### What the task asks
Transcribe each record as written.

(Stored data)

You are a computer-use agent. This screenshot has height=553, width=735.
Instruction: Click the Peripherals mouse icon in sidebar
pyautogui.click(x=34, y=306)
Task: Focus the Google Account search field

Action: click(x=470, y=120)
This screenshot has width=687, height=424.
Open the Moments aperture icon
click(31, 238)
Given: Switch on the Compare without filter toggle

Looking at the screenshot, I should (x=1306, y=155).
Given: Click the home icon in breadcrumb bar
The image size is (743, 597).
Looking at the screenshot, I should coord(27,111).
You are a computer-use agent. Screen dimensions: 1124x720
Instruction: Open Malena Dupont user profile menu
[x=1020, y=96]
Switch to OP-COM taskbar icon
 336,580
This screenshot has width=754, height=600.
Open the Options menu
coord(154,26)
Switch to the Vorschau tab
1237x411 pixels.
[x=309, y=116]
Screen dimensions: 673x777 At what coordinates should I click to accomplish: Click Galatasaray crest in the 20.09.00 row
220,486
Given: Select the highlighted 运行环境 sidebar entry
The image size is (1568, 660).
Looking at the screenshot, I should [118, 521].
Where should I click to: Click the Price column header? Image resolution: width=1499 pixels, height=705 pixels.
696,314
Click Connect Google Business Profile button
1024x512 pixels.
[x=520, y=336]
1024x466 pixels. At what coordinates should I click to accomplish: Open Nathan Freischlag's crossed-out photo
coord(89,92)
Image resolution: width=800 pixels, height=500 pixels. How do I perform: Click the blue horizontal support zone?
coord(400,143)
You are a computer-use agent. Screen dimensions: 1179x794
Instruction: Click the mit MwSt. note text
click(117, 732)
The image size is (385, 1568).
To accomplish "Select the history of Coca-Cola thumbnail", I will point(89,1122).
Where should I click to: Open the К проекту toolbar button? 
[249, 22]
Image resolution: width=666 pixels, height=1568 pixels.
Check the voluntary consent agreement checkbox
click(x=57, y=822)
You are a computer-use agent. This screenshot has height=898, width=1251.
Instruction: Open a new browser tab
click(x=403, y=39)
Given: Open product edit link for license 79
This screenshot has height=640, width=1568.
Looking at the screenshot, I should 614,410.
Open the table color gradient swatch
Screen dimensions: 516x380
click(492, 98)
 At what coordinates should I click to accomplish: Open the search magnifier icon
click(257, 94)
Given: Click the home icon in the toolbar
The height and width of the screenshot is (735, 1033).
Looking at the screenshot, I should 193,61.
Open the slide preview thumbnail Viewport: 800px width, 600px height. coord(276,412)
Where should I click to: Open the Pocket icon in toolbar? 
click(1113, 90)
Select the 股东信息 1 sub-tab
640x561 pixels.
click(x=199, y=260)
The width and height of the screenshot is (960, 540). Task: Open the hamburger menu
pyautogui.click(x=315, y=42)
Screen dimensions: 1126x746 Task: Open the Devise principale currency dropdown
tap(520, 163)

### Written response
You are a computer-use agent. This screenshot has height=553, width=735.
Instruction: Click the Peripherals mouse icon in sidebar
pyautogui.click(x=34, y=306)
Task: Focus the Google Account search field

Action: click(x=470, y=120)
This screenshot has width=687, height=424.
Open the Moments aperture icon
click(31, 238)
Given: Switch on the Compare without filter toggle

Looking at the screenshot, I should (x=1306, y=155).
Given: Click the home icon in breadcrumb bar
The image size is (743, 597).
Looking at the screenshot, I should coord(27,111).
You are a computer-use agent. Screen dimensions: 1124x720
Instruction: Open Malena Dupont user profile menu
[x=1020, y=96]
Switch to OP-COM taskbar icon
 336,580
This screenshot has width=754, height=600.
Open the Options menu
coord(154,26)
Switch to the Vorschau tab
1237x411 pixels.
[x=309, y=116]
Screen dimensions: 673x777 At what coordinates should I click to accomplish: Click Galatasaray crest in the 20.09.00 row
220,486
Given: Select the highlighted 运行环境 sidebar entry
The image size is (1568, 660).
Looking at the screenshot, I should [118, 521].
Where should I click to: Click the Price column header? Image resolution: width=1499 pixels, height=705 pixels.
696,314
Click Connect Google Business Profile button
1024x512 pixels.
[x=520, y=336]
1024x466 pixels. At what coordinates should I click to accomplish: Open Nathan Freischlag's crossed-out photo
coord(89,92)
Image resolution: width=800 pixels, height=500 pixels. How do I perform: Click the blue horizontal support zone?
coord(400,143)
You are a computer-use agent. Screen dimensions: 1179x794
Instruction: Click the mit MwSt. note text
click(117, 732)
The image size is (385, 1568).
To accomplish "Select the history of Coca-Cola thumbnail", I will point(89,1122).
Where should I click to: Open the К проекту toolbar button? 
[249, 22]
Image resolution: width=666 pixels, height=1568 pixels.
Check the voluntary consent agreement checkbox
click(x=57, y=822)
You are a computer-use agent. This screenshot has height=898, width=1251.
Instruction: Open a new browser tab
click(x=403, y=39)
Given: Open product edit link for license 79
This screenshot has height=640, width=1568.
Looking at the screenshot, I should 614,410.
Open the table color gradient swatch
Screen dimensions: 516x380
click(492, 98)
 At what coordinates should I click to accomplish: Open the search magnifier icon
click(257, 94)
Given: Click the home icon in the toolbar
The height and width of the screenshot is (735, 1033).
Looking at the screenshot, I should 193,61.
Open the slide preview thumbnail Viewport: 800px width, 600px height. coord(276,412)
Where should I click to: Open the Pocket icon in toolbar? 
click(1113, 90)
Select the 股东信息 1 sub-tab
640x561 pixels.
click(x=199, y=260)
The width and height of the screenshot is (960, 540). Task: Open the hamburger menu
pyautogui.click(x=315, y=42)
Screen dimensions: 1126x746 Task: Open the Devise principale currency dropdown
tap(520, 163)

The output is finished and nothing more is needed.